At one level, the mockingbird is an allegory. It is actually a kind of bird that mimics the sounds of other birds and insects and thus spreads pure joy and innocent fun. What kind of man will kill such a bird? That is why Atticus tells his children when he gives them the air gun:



Shoot all the bluejays you want if you can hit them, but remember, it is a sin to kill a mockingbird.




the mockingbird- mimus  polyglottus. 
From the US Fish and Wildlife Service.Ryan Hagerty.
Public Domain.


Mockingbirds don’t do one thing but make music for us to enjoy. They don’t eat up people’s gardens, don’t nest in corncribs, they don’t do one thing but sing their hearts out for us. That’s why it’s a sin to kill a mockingbird. – Harper Lee
This book is our moral watchman- our conscience keeper.In the world of literature Keats sang of the Nightingale, and Edgar Allan Poe of the Raven. They are justly famous. But  the mockingbird is a world phenomenon.  It is part of our consciousness, part of us. We are not American, but human and so it fits us too! There are many innocent mockingbirds which we are ready to kill for our prejudices!

Such a powerful story cannot be pure fiction. There is indeed a base for it in truth, which Lee observed and absorbed as a child growing up in a small southern town, with her father who was a lawyer. So, there is an element of hard truth behind the story, and it is this depth of truth that makes the story a legend, a powerful legend!


Harper Lee in November, 2007. She passed away in February, 2016, aged 89.

A Sequel? Nonsense.

Random House published a novel "Go Set a Watchman"  also by Harper Lee, in July 2015 claiming it to be a sequel to Lee's earlier one. On examination, it has has been shown to be an earlier draft of the first novel! And the timing of its publication also raised many questions. Lee had declined to write another book for 50 years. Lee had been infirm, after a stroke in 2007,was almost totally deaf and had difficulty seeing, needing live-in assistance. Her sister who took care of her  and handled all her affairs had passed away just a few months earlier. So, the publisher had taken advantage and tried to make quick money using her name, when she was not in a position to prevent it! [Earlier, an attempt had  been made to rob her of her copyright to the novel, which she had to fight legally!] That a publisher like Random House could do it for money shows how hollow and unethical and rotten is American Capitalism at the core! Obviously, they won't mind shooting down not only thousand mockingbirds , but also its author for the sake of dirty dollars! What a way to deal with a literary icon and legend! Who will watch the publishers? 
 Alas! After all, we are just folks!


Northern mockingbird. www.audubon.org.

NOTE:

Though the book is read in the high schools in the US, it would not be easy reading for most of us because of the American usages. I first read it in the "Imprint" magazine in 60 or 61, soon as it came out. But I could not understand many things, even with the aid of the Concise Oxford dictionary we had then!
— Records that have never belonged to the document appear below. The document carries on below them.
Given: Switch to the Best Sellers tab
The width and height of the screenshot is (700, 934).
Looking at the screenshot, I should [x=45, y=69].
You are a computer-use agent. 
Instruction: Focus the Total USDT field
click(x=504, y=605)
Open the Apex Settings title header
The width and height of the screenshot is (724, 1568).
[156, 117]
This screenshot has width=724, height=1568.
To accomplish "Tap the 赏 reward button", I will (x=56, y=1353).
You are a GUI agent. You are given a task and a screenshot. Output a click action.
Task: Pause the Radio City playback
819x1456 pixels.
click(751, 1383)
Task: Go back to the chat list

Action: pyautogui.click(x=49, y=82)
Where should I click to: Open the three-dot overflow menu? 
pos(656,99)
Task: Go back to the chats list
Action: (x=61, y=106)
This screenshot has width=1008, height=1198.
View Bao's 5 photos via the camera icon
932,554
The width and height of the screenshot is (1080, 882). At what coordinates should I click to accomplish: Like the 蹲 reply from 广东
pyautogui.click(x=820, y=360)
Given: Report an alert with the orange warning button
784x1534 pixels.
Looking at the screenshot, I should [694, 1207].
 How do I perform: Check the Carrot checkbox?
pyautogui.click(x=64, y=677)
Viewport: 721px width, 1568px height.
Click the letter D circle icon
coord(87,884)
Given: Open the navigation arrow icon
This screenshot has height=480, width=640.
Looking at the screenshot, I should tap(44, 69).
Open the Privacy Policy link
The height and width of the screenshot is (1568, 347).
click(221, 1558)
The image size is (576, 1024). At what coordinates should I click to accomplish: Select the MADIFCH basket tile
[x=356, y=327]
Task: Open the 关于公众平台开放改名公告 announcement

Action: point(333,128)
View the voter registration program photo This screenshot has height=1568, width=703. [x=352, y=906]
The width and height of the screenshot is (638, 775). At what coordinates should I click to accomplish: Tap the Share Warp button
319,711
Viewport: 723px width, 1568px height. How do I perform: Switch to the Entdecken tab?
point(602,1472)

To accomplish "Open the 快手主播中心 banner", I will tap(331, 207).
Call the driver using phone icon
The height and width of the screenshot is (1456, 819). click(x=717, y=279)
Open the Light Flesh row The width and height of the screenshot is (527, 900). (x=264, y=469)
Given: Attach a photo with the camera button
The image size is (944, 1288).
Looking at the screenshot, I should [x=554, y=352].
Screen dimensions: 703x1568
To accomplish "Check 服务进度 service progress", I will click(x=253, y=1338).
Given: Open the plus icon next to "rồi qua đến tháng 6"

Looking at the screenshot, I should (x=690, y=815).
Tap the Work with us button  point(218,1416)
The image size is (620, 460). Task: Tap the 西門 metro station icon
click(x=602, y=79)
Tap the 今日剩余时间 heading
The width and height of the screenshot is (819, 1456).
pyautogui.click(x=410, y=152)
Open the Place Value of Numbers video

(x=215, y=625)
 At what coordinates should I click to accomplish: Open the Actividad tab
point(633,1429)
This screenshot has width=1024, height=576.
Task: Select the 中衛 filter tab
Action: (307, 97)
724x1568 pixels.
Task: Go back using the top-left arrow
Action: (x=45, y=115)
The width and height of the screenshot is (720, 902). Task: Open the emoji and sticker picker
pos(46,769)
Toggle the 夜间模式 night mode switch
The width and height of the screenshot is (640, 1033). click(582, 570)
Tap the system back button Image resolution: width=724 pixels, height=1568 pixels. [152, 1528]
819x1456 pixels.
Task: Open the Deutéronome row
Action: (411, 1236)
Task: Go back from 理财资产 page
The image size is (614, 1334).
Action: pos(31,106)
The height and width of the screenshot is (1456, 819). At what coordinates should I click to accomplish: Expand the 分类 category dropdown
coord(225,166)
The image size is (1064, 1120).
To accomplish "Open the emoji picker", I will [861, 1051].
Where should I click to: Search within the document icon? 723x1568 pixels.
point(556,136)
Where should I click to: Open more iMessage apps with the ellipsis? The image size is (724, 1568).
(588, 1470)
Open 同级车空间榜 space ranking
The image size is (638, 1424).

Indian readers would need an annotated edition, or notes to know the significance of many things, not just the meaning of words. Once we understand, we realise how universal are certain traits and habits! Small town mores are universal:  friendship lasting generations, as also rivalries, grudges, and enmity; lack of real secrecy or confidentiality in most matters- things could not really be hidden for long; certain things 'running in families'; ready generation of rumors; close supervision over children; extra restrictions on girls after a certain age; a girl in boy-dominated households becoming a tomboy etc! Atticus is only 50, but already he feels 'old'- a typical small town way! In that light, the book is a chunk of American social history, shorn of the usual academic jargon and junk! Read and enjoy!